Grof had asked me to explain the picture's meaning, but I did not know myself what it actually meant and so offered the foregoing possible interpretations. In truth, I now believe, the transformation that the picture underwent between conception and completion was a signal of my readiness to move beyond psychodynamic concerns to deeper levels of the unconscious. This is not to suggest that my psychodynamic concerns had been totally resolved. I still was haunted, and still am today, by painful memories of my childhood. But my consistent use of low-dose psychedelics over time in DeKalb and Oscoba, among friends and in comfortable settings, encouraged me not to repress these recollections. By acknowledging them I was able, at least, to reduce their invidious power to compel my behavior unconsciously.

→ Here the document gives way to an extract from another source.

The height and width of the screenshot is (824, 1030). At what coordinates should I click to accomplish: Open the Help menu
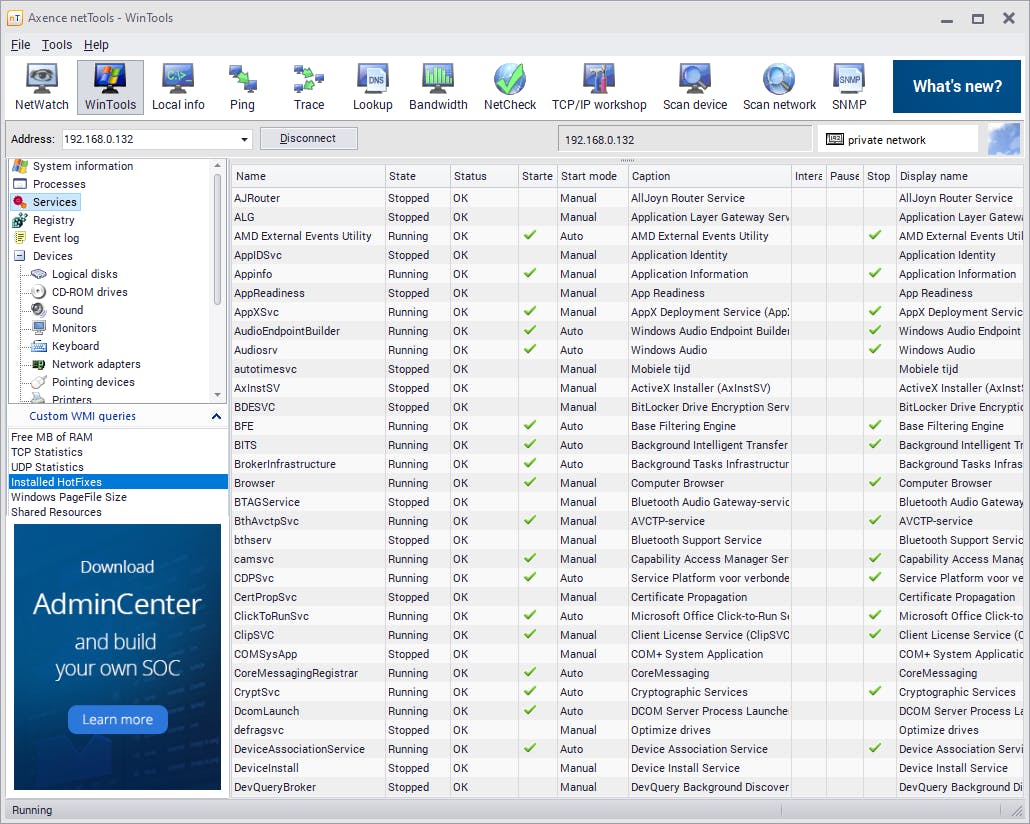96,45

For example, late one evening during this period, I took a standard dose of LSD and stayed up by myself until dawn in the living room of our apartment. June and Jenni both were sleeping, unperturbed, in their respective bedrooms; I could hear the gentle cadence of their breathing. At daybreak, it seemed that the room did not brighten with inflowing sunlight so much as the air color changed, from charcoal gray to pale yellow with a warming saffron tint. Seldom have I felt so contented and comfortable. I closed my eyes. A little boy was waiting in the darkness, sitting cross-legged with his shoulders slumped: myself, about seven years old. How tired he looked; how hopeless and sad. Then he turned his eyes toward me and brightened. "Thank you, Tom!" he said, enthusiastically. I thought of June and Jenni sleeping peacefully nearby. That is what he was thanking me for: his broken family had been repaired. "You're welcome, Tommy," I replied, feeling very self-satisfied. It seemed that I had reached some kind of closure regarding my family issues. And to some degree I had. My daughter's home environment was different from mine as a child. I did not physically intimidate nor verbally abuse her. I encouraged her to be expressive rather than subdued, and took an active role in educating her. She never doubted that I loved her. To that extent I had gone far toward transcending my childhood woes. But I failed to recognize one major issue still lurking, unnoticed, within my unconscious: a deep-rooted fear of abandonment. It was this that informed my initial conception of Reincarnation. The roots reaching down and away from the world of light represent my abandonment fear. They are entangled, deeper down, with fear of death. And death itself - the casket containing a skeletal corpse - is embedded in earth that resembles a cosmos. I was poised, but did not know it, on the verge of a descent through all these stages that would prove to be my personal experience of hell.